PROMPT: The response should consist of every record, reproduced exactly.

# # # # #

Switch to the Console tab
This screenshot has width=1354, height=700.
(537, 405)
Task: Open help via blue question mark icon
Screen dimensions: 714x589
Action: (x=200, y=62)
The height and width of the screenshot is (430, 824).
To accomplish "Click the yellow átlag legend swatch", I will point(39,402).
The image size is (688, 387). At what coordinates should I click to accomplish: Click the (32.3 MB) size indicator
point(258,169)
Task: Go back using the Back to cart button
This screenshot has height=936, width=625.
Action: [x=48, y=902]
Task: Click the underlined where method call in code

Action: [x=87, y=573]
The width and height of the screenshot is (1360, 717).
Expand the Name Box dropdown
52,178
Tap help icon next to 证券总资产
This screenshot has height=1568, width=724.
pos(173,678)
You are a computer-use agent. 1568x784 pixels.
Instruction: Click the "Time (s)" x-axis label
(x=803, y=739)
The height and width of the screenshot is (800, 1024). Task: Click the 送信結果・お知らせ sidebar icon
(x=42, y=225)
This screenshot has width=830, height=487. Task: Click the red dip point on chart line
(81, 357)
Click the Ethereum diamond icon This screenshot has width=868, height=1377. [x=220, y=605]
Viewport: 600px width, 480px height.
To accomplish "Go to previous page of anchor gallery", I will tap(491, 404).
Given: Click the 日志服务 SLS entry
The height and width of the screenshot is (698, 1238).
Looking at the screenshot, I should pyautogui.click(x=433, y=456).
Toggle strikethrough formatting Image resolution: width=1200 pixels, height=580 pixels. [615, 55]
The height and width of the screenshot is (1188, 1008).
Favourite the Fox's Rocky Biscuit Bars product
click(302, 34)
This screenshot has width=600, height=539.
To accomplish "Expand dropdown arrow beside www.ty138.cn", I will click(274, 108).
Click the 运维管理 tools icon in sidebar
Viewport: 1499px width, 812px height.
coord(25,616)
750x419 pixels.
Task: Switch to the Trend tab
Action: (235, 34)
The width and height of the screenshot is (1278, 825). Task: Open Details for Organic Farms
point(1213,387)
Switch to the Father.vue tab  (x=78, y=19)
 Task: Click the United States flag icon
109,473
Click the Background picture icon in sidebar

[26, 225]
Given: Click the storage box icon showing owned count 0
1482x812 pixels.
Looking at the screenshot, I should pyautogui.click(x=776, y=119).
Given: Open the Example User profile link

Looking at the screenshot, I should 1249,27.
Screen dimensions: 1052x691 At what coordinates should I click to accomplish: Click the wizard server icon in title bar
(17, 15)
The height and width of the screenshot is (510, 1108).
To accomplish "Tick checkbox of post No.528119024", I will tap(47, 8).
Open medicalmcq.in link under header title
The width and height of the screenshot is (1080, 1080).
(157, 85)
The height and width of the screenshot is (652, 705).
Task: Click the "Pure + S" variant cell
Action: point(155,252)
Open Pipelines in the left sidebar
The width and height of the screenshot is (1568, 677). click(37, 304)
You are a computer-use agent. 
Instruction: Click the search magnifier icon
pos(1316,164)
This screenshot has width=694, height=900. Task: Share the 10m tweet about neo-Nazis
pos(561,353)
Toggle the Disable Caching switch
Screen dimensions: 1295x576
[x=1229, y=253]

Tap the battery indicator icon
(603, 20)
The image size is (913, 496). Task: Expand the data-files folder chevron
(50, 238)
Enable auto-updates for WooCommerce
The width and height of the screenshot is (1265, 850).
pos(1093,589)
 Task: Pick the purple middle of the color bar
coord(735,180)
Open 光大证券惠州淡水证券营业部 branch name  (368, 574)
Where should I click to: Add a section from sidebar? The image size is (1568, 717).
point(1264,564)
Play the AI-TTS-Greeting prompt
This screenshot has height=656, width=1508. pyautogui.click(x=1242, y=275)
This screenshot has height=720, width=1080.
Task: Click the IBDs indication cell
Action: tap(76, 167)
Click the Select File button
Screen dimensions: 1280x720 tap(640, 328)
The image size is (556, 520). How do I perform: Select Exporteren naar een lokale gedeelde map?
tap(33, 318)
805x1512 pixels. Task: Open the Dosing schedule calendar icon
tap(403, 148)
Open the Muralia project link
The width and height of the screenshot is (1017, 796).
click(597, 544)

# # # # #

OUTPUT:
Switch to the Console tab
This screenshot has width=1354, height=700.
(537, 405)
Task: Open help via blue question mark icon
Screen dimensions: 714x589
Action: (x=200, y=62)
The height and width of the screenshot is (430, 824).
To accomplish "Click the yellow átlag legend swatch", I will point(39,402).
The image size is (688, 387). At what coordinates should I click to accomplish: Click the (32.3 MB) size indicator
point(258,169)
Task: Go back using the Back to cart button
This screenshot has height=936, width=625.
Action: [x=48, y=902]
Task: Click the underlined where method call in code

Action: [x=87, y=573]
The width and height of the screenshot is (1360, 717).
Expand the Name Box dropdown
52,178
Tap help icon next to 证券总资产
This screenshot has height=1568, width=724.
pos(173,678)
You are a computer-use agent. 1568x784 pixels.
Instruction: Click the "Time (s)" x-axis label
(x=803, y=739)
The height and width of the screenshot is (800, 1024). Task: Click the 送信結果・お知らせ sidebar icon
(x=42, y=225)
This screenshot has width=830, height=487. Task: Click the red dip point on chart line
(81, 357)
Click the Ethereum diamond icon This screenshot has width=868, height=1377. [x=220, y=605]
Viewport: 600px width, 480px height.
To accomplish "Go to previous page of anchor gallery", I will tap(491, 404).
Given: Click the 日志服务 SLS entry
The height and width of the screenshot is (698, 1238).
Looking at the screenshot, I should pyautogui.click(x=433, y=456).
Toggle strikethrough formatting Image resolution: width=1200 pixels, height=580 pixels. [615, 55]
The height and width of the screenshot is (1188, 1008).
Favourite the Fox's Rocky Biscuit Bars product
click(302, 34)
This screenshot has width=600, height=539.
To accomplish "Expand dropdown arrow beside www.ty138.cn", I will click(274, 108).
Click the 运维管理 tools icon in sidebar
Viewport: 1499px width, 812px height.
coord(25,616)
750x419 pixels.
Task: Switch to the Trend tab
Action: (235, 34)
The width and height of the screenshot is (1278, 825). Task: Open Details for Organic Farms
point(1213,387)
Switch to the Father.vue tab  (x=78, y=19)
 Task: Click the United States flag icon
109,473
Click the Background picture icon in sidebar

[26, 225]
Given: Click the storage box icon showing owned count 0
1482x812 pixels.
Looking at the screenshot, I should pyautogui.click(x=776, y=119).
Given: Open the Example User profile link

Looking at the screenshot, I should 1249,27.
Screen dimensions: 1052x691 At what coordinates should I click to accomplish: Click the wizard server icon in title bar
(17, 15)
The height and width of the screenshot is (510, 1108).
To accomplish "Tick checkbox of post No.528119024", I will tap(47, 8).
Open medicalmcq.in link under header title
The width and height of the screenshot is (1080, 1080).
(157, 85)
The height and width of the screenshot is (652, 705).
Task: Click the "Pure + S" variant cell
Action: point(155,252)
Open Pipelines in the left sidebar
The width and height of the screenshot is (1568, 677). click(37, 304)
You are a computer-use agent. 
Instruction: Click the search magnifier icon
pos(1316,164)
This screenshot has width=694, height=900. Task: Share the 10m tweet about neo-Nazis
pos(561,353)
Toggle the Disable Caching switch
Screen dimensions: 1295x576
[x=1229, y=253]

Tap the battery indicator icon
(603, 20)
The image size is (913, 496). Task: Expand the data-files folder chevron
(50, 238)
Enable auto-updates for WooCommerce
The width and height of the screenshot is (1265, 850).
pos(1093,589)
 Task: Pick the purple middle of the color bar
coord(735,180)
Open 光大证券惠州淡水证券营业部 branch name  (368, 574)
Where should I click to: Add a section from sidebar? The image size is (1568, 717).
point(1264,564)
Play the AI-TTS-Greeting prompt
This screenshot has height=656, width=1508. pyautogui.click(x=1242, y=275)
This screenshot has height=720, width=1080.
Task: Click the IBDs indication cell
Action: tap(76, 167)
Click the Select File button
Screen dimensions: 1280x720 tap(640, 328)
The image size is (556, 520). How do I perform: Select Exporteren naar een lokale gedeelde map?
tap(33, 318)
805x1512 pixels. Task: Open the Dosing schedule calendar icon
tap(403, 148)
Open the Muralia project link
The width and height of the screenshot is (1017, 796).
click(597, 544)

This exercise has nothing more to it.